Jessie Ulibarri

Headshot of Jessie Ulibarri
Lecturer
Politcal Science

Hon. Jessie M. Ulibarri (he/him) is a nationally recognized leader in democracy, public policy, community organizing, and collaborative governance with more than two decades of experience spanning government, training, movement strategy, philanthropy, and nonprofit executive leadership. 

Jessie’s public service includes serving as a Colorado State Senator from Adams County, representing one of the most culturally diverse and low-income districts in the state. Over his legislative tenure, he authored and passed more than 60 bills into law, including modernizing Colorado’s election system, establishing wage theft protections and a wage enforcement division, expanding paid family medical leave, increasing affordable housing investments, protecting immigrant communities, and curbing police misconduct. 

As a lifelong organizer and former elected official, his work lives in the tension between the urgency communities feel for change and the constraints public institutions operate within. His teaching draws from this dual perspective: the organizer building pressure from the outside, and the policymaker working to institutionalize change from within.

▶ **Extracted records**
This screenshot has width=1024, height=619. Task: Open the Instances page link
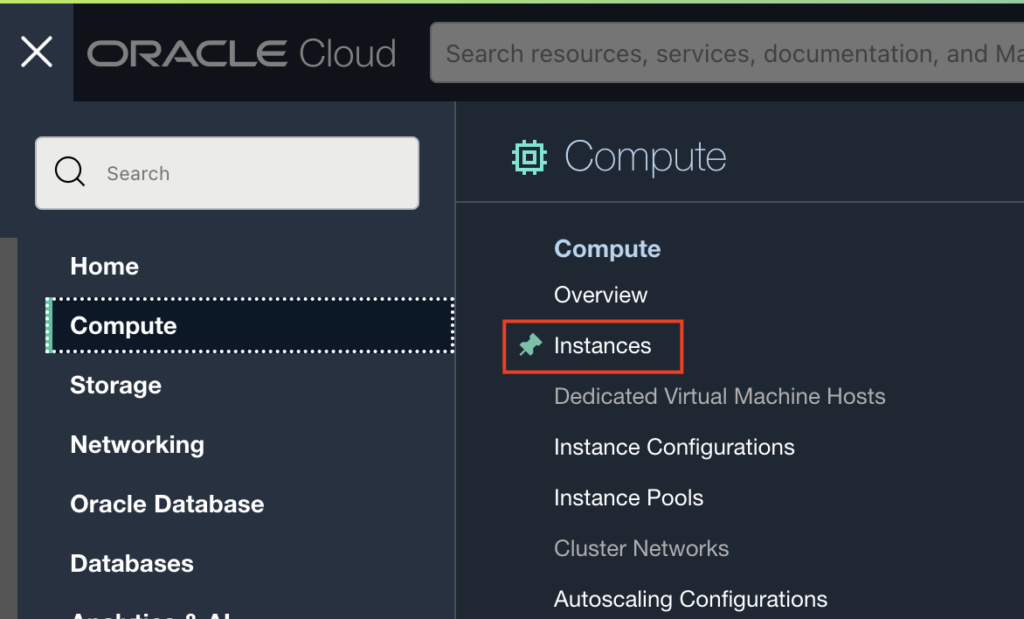click(602, 346)
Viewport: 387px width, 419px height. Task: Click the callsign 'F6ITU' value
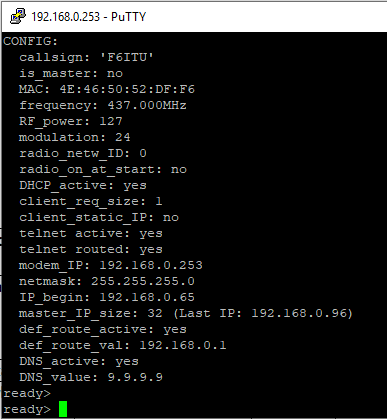(127, 57)
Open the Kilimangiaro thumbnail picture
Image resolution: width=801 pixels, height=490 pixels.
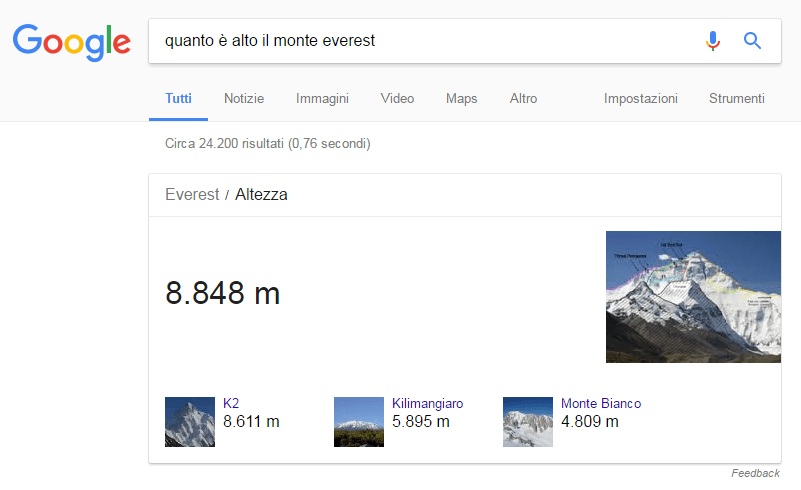(359, 422)
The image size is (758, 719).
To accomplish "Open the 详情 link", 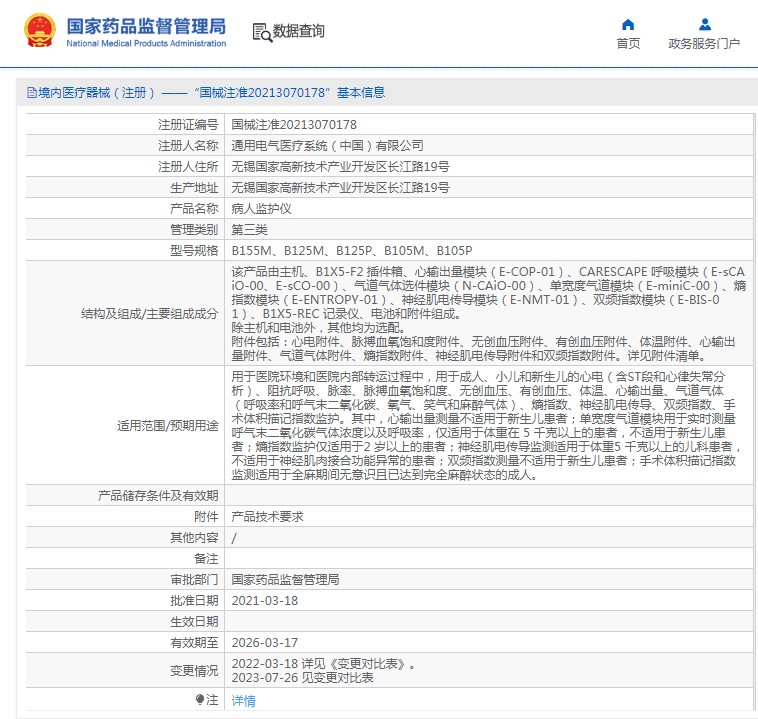I will click(x=243, y=701).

▶ **Actions to take**
1. In the Jessie Ulibarri profile, which county did he represent as a Colorado State Senator?
2. Continue the Jessie Ulibarri profile from where it stops.

▶ **Solved tasks**
1. Adams County

2.
Previously, Jessie served as Co-Executive Director of the State Innovation Exchange (SiX), a national organization supporting more than 2,800 state legislators advancing reproductive freedom, inclusive democracy, economic security, climate justice, and equitable governance. Earlier in his career, as Vice President of Programs and later Interim Co-Executive Director of Wellstone Action (now re:power), Jessie trained thousands of candidates, organizers, union leaders, and grassroots activists across the country, while developing core curriculum on collaborative governance, leadership development, and community organizing.

Jessie holds a Master’s of Public Management from Carnegie Mellon University’s Heinz College. He serves on the national boards of Common Cause, Proteus Fund, and Community Change. He contributes regularly to national publications on democracy, governance, and civic infrastructure.